---- Source excerpt

# A dynamic monoidal category for strategic games

After last month’s wonderful ACT conference at University of Strathclyde in Glasgow, David Spivak and I spent some time with Matteo Capucci and Riu Rodriguez Sakamoto talking about how our theory of dynamic monoidal categories can model the non-cooperative strategic games that they study at Strathclyde. A dynamic monoidal category is an elegant way to formalize a version of compositional game theory based on Matteo’s work in, where games can be composed both sequentially and in parallel with the players updating their strategies by applying “counterfactual reasoning” to their payoffs in a functorial way.

After July’s wonderful ACT conference at University of Strathclyde in Glasgow, David Spivak and I spent some time with Matteo Capucci and Riu Rodriguez Sakamoto talking about how our theory of dynamic monoidal categories (Shapiro, Brandon T. and Spivak, David I. 2022) can model the non-cooperative strategic games that they study at Strathclyde. A dynamic monoidal category is an elegant way to formalize a version of compositional game theory based on Matteo’s work in (Capucci 2022), where games can be composed both sequentially and in parallel with the players updating their strategies by applying “counterfactual reasoning” to their payoffs in a functorial way.

# 1 Strategic games

We will take as our “interfaces” pairs of sets (A,A'), where A is regarded as the possible positions at one point in a game and A' consists of the potential payoffs. Making a play (or in a multi-turn game, a move) between two interfaces (A,A') and (B,B') amounts to choosing for a given position in A a new position in B, as well as how to interpret a payoff of the new position (from B') into a payoff of the original position (in A'). I interpret this backwards map on payoffs as encoding that the payoff comes from the new position in B but the player makes decisions from the vantage point of the original position in A, so the payoff of a move needs to be interpreted into A'.

So a “game” is then just a pair of interfaces, which is played by turning a position of the first into a position of the second and interpreting back the payoff. One way a “player” (which will become a technical term later on) could play such a game is with a “strategy” that determines for each position I \in A both a new position in B and a payoff interpretation function B' \to A'.

--------
---- Data segment

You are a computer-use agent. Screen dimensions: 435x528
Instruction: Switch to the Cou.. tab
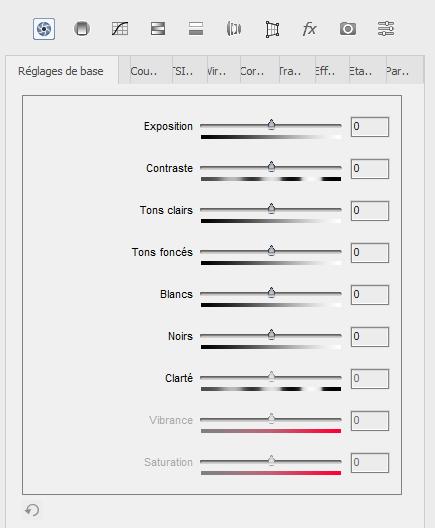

--------

**Problems to work on**.
A. In the post on dynamic monoidal categories for strategic games, what does the set A' consist of in an interface (A,A')?
B. Carry on the post on dynamic monoidal categories for strategic games from the point where it stops.

**Answers by task**.
A. A' consists of the potential payoffs.

B.
The aspect of game theory we are looking to model is the dynamics of strategies: when a player plays with a given strategy and sees the results, they may update their strategy, especially if they can analyze what would have happened had they played differently. This is called “counterfactual reasoning” and we can model it as an adjustment to the interfaces by replacing (A,A') with (A,A'^A). So instead of interpreting just the payoff of the play that was made, a player can also see what the payoff would have been for all of the other plays they could have made.

# 2 Valuation and distribution monads for nondeterminism

The basic idea of a strategic game theory model is to encode how a player changes their strategy based on additional information as it becomes available. A strategy can be regarded as a state in an open dynamical system, where each move and payoff provides new information to inform an updated strategy. Generally, a player will switch to what seems like the best possible strategy, but in practice there may be many equally good strategies without a clear way to choose between them.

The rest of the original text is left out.